§ Instructions for the task: Gather every line from the entries below that includes "will".

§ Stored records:
# # # # # # #

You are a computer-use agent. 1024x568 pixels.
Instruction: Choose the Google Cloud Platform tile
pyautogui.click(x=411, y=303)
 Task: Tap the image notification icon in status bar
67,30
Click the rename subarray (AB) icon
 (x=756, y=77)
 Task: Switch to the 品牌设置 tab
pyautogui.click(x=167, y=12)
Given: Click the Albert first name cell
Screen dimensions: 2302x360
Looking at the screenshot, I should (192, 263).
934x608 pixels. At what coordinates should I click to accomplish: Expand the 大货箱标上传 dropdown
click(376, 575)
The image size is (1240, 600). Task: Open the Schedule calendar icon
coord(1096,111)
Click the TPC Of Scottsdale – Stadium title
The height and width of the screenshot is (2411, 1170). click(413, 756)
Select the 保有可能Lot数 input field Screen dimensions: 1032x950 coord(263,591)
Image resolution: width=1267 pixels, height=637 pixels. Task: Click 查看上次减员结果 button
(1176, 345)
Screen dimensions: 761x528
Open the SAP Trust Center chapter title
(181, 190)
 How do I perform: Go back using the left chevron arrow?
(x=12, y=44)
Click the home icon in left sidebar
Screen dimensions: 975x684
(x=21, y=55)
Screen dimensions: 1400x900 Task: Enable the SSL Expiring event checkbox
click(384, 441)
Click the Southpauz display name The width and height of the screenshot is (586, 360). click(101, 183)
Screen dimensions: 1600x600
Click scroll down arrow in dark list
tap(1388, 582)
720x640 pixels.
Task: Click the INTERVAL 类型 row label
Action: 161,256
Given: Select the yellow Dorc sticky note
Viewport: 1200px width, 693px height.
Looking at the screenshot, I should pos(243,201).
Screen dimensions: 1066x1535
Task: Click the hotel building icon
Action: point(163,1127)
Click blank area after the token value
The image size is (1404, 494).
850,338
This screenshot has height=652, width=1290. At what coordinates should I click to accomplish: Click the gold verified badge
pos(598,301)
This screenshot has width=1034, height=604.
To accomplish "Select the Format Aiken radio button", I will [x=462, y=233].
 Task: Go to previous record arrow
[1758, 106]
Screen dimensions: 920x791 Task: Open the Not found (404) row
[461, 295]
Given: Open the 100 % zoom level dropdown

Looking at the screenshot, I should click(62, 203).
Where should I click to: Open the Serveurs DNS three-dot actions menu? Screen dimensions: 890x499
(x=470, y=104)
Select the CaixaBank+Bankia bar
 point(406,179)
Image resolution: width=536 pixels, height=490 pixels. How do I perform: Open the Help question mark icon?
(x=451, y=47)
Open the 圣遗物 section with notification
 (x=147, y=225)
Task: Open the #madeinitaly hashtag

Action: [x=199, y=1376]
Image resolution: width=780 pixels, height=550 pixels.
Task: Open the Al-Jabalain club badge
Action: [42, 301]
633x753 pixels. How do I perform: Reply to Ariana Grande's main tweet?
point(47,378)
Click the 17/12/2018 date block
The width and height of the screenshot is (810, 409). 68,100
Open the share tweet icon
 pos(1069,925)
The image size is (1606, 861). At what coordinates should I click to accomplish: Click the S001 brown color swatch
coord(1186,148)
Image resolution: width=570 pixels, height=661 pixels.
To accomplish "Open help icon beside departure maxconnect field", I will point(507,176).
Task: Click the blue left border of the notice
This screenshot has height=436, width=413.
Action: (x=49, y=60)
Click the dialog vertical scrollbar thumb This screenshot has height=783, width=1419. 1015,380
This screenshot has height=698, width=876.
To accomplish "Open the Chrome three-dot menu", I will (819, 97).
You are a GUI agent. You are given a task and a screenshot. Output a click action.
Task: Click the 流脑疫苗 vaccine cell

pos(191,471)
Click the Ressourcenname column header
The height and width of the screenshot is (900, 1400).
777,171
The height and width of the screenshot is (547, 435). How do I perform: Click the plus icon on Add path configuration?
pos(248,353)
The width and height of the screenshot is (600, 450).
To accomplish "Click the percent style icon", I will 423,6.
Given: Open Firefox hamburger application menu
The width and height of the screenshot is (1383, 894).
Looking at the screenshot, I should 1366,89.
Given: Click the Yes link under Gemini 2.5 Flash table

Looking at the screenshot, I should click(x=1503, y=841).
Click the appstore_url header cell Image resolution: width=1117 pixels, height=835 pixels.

# # # # # # #

§ Answer to the problem:
To accomplish "Select the Format Aiken radio button", I will [x=462, y=233].
To accomplish "Open help icon beside departure maxconnect field", I will point(507,176).
To accomplish "Open the Chrome three-dot menu", I will (819, 97).
To accomplish "Click the percent style icon", I will 423,6.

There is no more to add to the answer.